WHAT IS REQUIRED>
Extract, exactly as written, the line that contains "14 (895, 768)" and all lines after it through the end of the records. Omit pictures.

DATA LISTING>
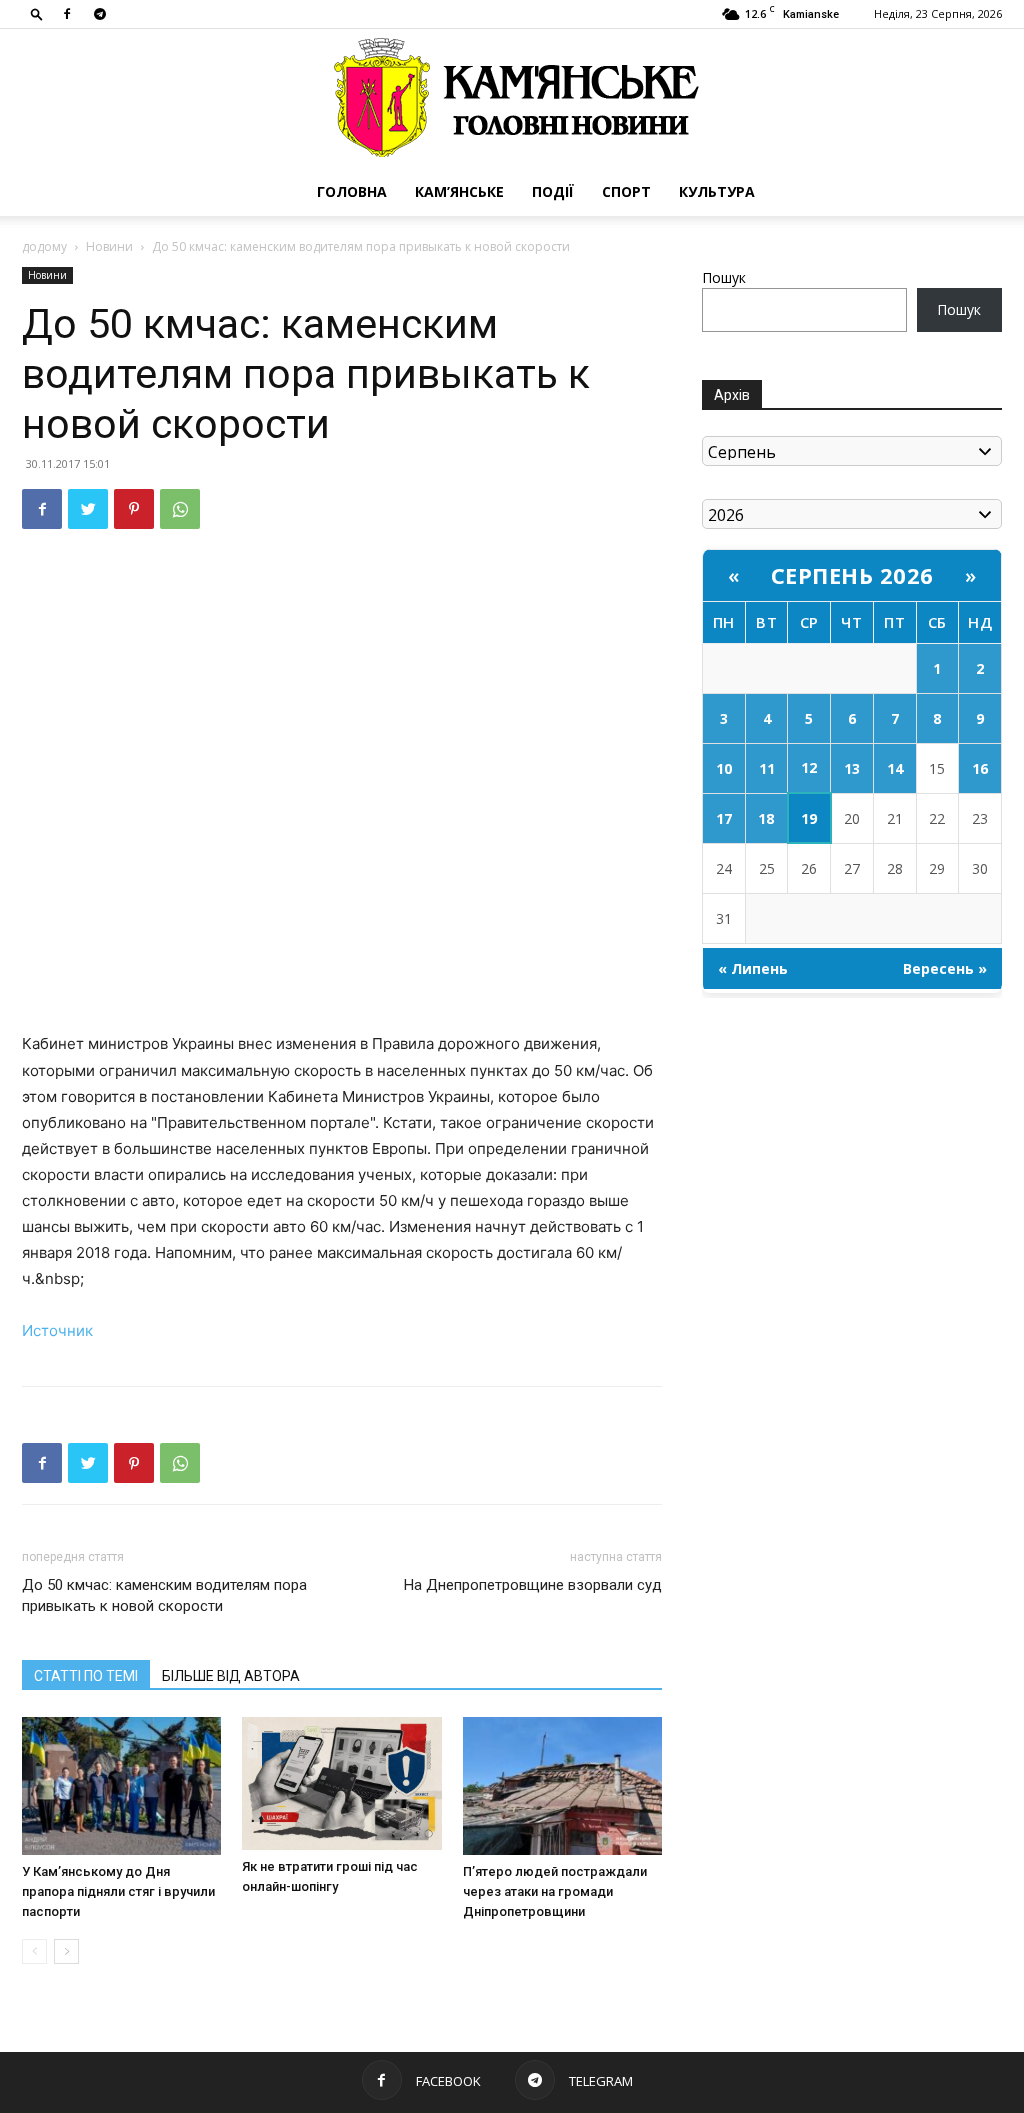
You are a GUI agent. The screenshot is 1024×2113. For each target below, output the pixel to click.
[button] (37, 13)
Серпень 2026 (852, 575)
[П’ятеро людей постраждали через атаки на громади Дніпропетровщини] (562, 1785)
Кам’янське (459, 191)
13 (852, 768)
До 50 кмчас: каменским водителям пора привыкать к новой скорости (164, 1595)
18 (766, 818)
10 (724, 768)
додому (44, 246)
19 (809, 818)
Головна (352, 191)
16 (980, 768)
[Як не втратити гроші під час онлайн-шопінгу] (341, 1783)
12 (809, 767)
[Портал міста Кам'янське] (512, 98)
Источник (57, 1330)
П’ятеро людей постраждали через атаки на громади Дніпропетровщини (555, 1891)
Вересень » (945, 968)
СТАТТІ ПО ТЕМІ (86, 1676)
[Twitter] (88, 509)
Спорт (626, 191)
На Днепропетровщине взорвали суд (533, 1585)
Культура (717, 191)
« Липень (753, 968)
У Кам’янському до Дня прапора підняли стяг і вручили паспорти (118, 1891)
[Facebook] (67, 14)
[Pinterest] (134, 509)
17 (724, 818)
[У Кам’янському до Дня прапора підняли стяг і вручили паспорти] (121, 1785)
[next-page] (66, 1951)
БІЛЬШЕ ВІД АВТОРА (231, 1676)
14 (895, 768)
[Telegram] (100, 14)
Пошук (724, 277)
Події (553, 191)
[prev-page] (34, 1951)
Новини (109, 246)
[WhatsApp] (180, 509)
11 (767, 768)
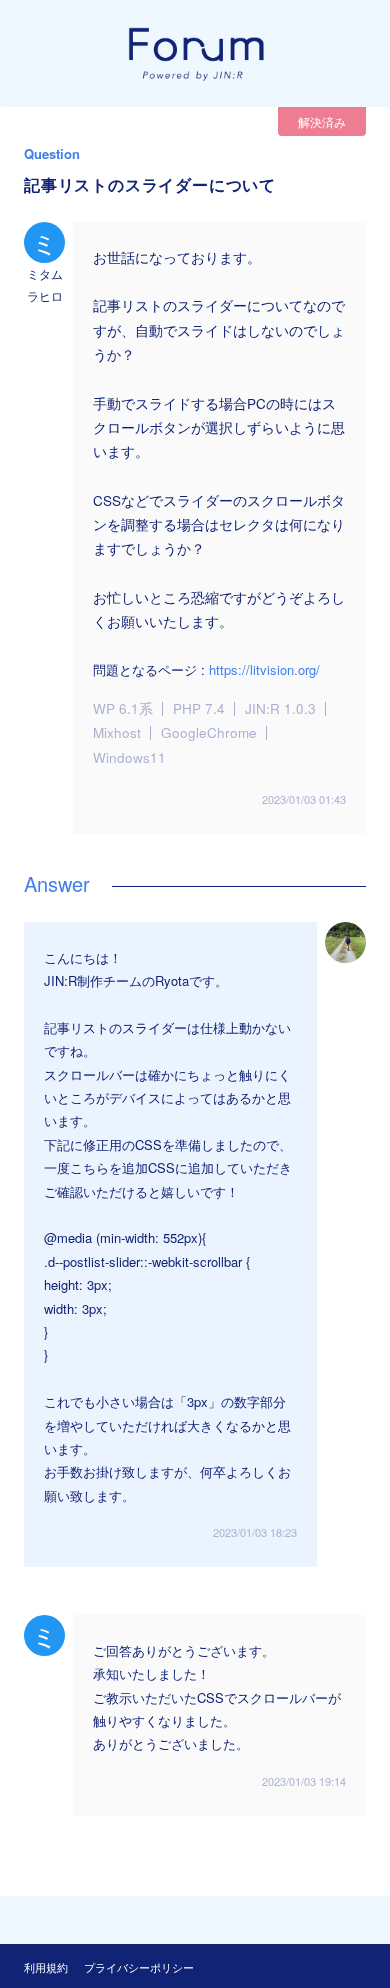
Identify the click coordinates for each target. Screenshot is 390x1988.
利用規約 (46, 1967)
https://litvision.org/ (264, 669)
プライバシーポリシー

WRITTEN ANSWER>
14 (895, 768)
[Telegram] (100, 14)
Пошук (724, 277)
Події (553, 191)
[prev-page] (34, 1951)
Новини (109, 246)
[WhatsApp] (180, 509)
11 (767, 768)
Identify the click coordinates for each target. Screenshot is 390x1988.
利用規約 (46, 1967)
https://litvision.org/ (264, 669)
プライバシーポリシー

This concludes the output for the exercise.